Workers claim with the canonical query:
UPDATE jobs SET state = 'claimed', claimed_until = now() + interval '60s'
WHERE id IN (
SELECT id FROM jobs
WHERE state = 'pending' AND run_at <= now()
ORDER BY run_at
FOR UPDATE SKIP LOCKED
LIMIT 10
)
RETURNING *;SKIP LOCKED is the whole trick — N workers polling concurrently never
block or double-claim. Completion deletes or marks the row; failure
increments attempts and reschedules run_at with exponential backoff plus
jitter.
The scheduler is a small sweeper loop: anything claimed past its
claimed_until (a crashed worker) goes back to pending; anything past max
attempts moves to a dead_letter table with its last error, so failures are
queryable with SQL instead of grep.
A partial index on (run_at) WHERE state = 'pending' keeps the claim query
indexed on exactly the rows that matter. Workers are plain Node processes;
Docker Compose runs the demo topology (producer, three workers, scheduler).
Trade-offs
- Polling over LISTEN/NOTIFY. I started with NOTIFY for instant pickup and removed it: it adds connection-lifetime concerns and a thundering-herd on every enqueue, to improve a latency (≤ poll interval, 250 ms) that batch workloads don't feel. The sweep stays as the source of truth either way — NOTIFY can only ever be an optimization, never the mechanism.
- Visibility timeout over heartbeats. Crashed workers are detected by lease expiry, not liveness pings. Simpler, with one sharp edge: a slow job that outlives its lease runs twice. Handlers must be idempotent, and the README says so in bold.

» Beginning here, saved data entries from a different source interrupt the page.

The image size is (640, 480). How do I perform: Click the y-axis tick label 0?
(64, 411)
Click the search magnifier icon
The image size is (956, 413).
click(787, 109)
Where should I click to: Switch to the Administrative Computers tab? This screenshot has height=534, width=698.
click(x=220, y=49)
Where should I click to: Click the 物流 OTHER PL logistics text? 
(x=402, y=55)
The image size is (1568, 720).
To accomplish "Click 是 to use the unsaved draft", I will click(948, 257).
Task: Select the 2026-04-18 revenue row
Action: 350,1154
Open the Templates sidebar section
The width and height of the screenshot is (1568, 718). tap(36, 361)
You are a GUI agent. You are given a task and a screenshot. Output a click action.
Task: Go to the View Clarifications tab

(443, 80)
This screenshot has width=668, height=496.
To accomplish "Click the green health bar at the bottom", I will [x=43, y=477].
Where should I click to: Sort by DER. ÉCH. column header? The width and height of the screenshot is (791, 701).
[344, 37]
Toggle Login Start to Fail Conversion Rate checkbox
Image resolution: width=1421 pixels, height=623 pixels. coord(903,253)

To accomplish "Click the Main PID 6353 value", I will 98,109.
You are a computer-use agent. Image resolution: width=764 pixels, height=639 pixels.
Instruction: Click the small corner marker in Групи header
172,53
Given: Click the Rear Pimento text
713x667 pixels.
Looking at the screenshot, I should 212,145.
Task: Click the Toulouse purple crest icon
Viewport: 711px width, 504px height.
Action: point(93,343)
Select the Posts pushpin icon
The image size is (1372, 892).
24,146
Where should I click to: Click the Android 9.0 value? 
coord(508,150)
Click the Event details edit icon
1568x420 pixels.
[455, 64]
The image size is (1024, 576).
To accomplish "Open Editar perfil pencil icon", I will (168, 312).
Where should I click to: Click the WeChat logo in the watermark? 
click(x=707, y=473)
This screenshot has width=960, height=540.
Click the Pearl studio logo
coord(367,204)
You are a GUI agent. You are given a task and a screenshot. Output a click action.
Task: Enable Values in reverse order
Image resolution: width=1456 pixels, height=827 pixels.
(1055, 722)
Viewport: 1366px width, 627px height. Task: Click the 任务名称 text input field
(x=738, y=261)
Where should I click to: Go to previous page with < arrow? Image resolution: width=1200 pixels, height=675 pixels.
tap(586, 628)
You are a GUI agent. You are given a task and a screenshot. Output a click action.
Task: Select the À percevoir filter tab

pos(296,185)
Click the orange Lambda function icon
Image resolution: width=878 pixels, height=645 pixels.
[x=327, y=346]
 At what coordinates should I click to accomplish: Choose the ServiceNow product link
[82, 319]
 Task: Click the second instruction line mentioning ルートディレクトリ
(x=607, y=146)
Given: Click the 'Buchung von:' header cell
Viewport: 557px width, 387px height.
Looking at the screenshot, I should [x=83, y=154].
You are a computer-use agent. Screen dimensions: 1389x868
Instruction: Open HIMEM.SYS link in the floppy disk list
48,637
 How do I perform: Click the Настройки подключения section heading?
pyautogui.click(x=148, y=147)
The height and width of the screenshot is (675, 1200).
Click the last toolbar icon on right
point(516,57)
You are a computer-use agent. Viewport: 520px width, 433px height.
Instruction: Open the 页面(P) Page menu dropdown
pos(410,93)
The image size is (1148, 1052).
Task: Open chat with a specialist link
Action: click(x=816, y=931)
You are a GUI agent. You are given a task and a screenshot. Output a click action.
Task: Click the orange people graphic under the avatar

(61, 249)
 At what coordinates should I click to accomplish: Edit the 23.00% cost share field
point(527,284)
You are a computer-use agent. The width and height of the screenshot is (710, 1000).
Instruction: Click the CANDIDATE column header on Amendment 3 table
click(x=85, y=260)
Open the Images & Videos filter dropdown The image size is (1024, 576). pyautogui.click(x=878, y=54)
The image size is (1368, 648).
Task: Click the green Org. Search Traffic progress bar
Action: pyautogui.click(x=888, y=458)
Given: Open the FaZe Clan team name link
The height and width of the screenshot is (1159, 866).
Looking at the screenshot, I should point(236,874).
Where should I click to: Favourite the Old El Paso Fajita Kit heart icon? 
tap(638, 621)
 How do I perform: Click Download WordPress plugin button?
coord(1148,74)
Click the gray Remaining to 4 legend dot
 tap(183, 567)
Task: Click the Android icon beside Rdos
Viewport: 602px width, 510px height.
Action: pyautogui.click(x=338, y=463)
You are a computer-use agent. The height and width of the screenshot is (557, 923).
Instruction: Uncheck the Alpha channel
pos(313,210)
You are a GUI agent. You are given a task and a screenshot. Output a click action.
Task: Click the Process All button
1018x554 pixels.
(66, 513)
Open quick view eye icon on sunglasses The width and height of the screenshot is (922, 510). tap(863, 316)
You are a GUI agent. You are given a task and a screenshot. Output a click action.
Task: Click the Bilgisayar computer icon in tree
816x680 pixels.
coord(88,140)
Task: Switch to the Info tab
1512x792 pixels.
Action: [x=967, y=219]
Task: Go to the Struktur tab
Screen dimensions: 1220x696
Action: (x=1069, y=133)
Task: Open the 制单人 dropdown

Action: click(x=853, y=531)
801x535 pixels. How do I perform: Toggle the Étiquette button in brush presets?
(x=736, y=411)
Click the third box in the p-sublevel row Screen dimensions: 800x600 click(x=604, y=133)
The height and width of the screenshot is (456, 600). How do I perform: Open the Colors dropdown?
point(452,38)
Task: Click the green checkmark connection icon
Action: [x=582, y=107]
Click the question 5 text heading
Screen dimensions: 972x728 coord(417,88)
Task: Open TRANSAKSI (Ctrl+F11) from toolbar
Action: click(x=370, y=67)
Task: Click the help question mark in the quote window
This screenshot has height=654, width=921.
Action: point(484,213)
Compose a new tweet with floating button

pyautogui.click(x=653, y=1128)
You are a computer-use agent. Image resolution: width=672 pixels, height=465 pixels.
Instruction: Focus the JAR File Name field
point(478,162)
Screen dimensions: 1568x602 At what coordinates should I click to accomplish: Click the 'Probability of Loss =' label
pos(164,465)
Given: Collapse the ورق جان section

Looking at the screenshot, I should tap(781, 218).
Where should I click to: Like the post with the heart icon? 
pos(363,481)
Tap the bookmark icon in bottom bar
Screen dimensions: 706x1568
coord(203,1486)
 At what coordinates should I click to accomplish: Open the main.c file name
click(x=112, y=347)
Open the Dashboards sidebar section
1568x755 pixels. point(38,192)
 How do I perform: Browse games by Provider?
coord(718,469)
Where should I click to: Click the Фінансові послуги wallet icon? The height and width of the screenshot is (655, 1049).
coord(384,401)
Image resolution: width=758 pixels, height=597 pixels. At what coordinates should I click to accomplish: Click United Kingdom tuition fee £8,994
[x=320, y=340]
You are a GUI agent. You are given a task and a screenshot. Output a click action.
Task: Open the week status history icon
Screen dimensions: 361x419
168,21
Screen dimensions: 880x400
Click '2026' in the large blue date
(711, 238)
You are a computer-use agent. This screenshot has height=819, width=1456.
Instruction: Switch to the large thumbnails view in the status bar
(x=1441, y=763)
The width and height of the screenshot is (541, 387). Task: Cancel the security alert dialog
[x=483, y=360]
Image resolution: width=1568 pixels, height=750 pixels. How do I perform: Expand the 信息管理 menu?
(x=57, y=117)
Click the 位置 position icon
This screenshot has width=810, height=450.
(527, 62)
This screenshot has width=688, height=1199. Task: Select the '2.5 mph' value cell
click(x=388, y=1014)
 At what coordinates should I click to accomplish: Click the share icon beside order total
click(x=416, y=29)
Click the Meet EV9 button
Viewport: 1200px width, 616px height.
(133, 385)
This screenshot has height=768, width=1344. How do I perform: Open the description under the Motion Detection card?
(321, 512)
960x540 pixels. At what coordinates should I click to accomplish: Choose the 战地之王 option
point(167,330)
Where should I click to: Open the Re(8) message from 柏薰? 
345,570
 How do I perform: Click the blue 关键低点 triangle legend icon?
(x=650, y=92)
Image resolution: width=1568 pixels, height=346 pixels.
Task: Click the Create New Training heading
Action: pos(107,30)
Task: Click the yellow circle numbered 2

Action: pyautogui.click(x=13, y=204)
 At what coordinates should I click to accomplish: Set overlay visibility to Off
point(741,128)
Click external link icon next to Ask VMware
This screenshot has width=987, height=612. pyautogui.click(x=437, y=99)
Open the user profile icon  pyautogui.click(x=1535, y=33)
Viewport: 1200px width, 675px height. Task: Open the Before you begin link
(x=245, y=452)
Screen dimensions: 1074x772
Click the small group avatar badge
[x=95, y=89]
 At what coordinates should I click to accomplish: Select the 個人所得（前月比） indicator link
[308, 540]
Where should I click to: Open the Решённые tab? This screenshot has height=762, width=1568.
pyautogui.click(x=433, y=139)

- One table over per-queue tables. A
queuecolumn plus the partial index performs fine at this scale and keeps operations (vacuum, metrics, dead-letter triage) uniform. - Honest ceiling. Update-heavy churn means bloat; autovacuum needs tuning past ~100 jobs/sec sustained, and hot-standby failover semantics are on you. The case study ends with a section on when to leave — signals that it's time for SQS/Rabbit, written before I need them.
What I'd do differently
Build the observability first, not last. A queue's hard bugs are invisible
in logs and obvious in three numbers — queue depth, claim age, retry rate —
which I added only after losing an evening to a stuck worker that one
max(now() - run_at) query would have exposed in seconds. I'd also design
the payload schema versioning up front: the first time a handler's payload
shape changed with jobs still in flight, I had to write a migration shim I
could have made unnecessary on day one.